The FDA has granted accelerated approval to Zykadia (ceritinib) for patients with a certain type of late-stage (metastatic) non-small cell lung cancer (NSCLC), according to an FDA announcement.

Zykadia is an anaplastic lymphoma kinase (ALK) tyrosine kinase inhibitor that blocks proteins that promote the development of cancerous cells. It is intended for patients with metastatic ALK-positive non-small cell lung cancer who were previously treated with crizotinib, the only other approved ALK tyrosine kinase inhibitor, the FDA said.

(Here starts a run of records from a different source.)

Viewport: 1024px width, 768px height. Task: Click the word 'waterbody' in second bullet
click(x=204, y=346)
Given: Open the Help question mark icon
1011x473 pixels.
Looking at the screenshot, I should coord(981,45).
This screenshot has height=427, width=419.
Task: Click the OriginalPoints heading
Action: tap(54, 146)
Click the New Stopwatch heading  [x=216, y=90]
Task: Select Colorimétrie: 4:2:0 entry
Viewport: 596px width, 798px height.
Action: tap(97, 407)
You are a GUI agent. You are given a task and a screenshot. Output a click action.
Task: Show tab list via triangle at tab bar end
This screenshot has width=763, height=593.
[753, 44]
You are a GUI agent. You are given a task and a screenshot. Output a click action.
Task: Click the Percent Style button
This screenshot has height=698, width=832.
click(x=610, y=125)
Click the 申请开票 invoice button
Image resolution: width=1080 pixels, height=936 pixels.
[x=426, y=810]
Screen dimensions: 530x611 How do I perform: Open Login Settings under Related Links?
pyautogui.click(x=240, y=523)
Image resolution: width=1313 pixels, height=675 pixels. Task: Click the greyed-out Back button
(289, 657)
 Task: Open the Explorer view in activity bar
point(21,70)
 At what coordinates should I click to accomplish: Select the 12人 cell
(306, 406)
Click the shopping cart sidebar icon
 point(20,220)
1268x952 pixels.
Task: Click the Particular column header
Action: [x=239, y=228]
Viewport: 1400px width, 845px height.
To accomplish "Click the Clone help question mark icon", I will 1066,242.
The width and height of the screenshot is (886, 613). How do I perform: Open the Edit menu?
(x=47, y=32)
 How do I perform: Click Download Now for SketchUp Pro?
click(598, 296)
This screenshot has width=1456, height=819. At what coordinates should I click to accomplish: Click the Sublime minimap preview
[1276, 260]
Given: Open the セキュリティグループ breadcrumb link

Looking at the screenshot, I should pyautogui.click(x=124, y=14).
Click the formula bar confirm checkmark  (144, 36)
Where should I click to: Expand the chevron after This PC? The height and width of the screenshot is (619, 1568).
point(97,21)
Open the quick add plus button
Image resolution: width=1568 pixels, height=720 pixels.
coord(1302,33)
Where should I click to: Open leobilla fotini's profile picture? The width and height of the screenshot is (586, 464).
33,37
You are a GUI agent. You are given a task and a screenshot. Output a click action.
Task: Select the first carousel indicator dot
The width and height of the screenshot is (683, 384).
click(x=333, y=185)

Zykadia is marketed by Novartis.

The FDA approved Zykadia under the agency’s accelerated approval program, which allows approval of a drug to treat a serious or life-threatening disease based on clinical data showing the drug has an effect on a surrogate endpoint reasonably likely to predict clinical benefit to patients. This program provides earlier patient access to promising new drugs while the company conducts confirmatory clinical trials.

Lung cancer is the leading cause of cancer-related deaths among men and women. According to the National Cancer Institute, an estimated 224,210 Americans will be diagnosed with lung cancer, and 159,260 will die from the disease this year. About 85 percent of lung cancers are NSCLC, making it the most common type of lung cancer. However, only 2-7 percent of patients with NSCLC are ALK-positive.

“Today’s approval illustrates how a greater understanding of the underlying molecular pathways of a disease can lead to the development of specific therapies aimed at these pathways,” said Richard Pazdur, MD, director of the Office of Hematology and Oncology Products in the FDA’s Center for Drug Evaluation and Research. “It also demonstrates the FDA’s commitment to working cooperatively with companies to expedite a drug’s development, review and approval, reflecting the promise of the breakthrough therapy designation program.”

Zykadia is the fourth drug with breakthrough therapy designation to receive FDA approval. It is being approved four months ahead of the product’s prescription drug user fee goal date of August 24, 2014, the date the agency was scheduled to complete review of the drug application.

The FDA granted Zykadia breakthrough therapy designation, priority review and orphan product designation because the sponsor demonstrated through preliminary clinical evidence that the drug may offer a substantial improvement over available therapies; the drug had the potential, at the time of the application was submitted, to be a significant improvement in safety or effectiveness in the treatment of a serious condition; and the drug is intended to treat a rare disease, respectively.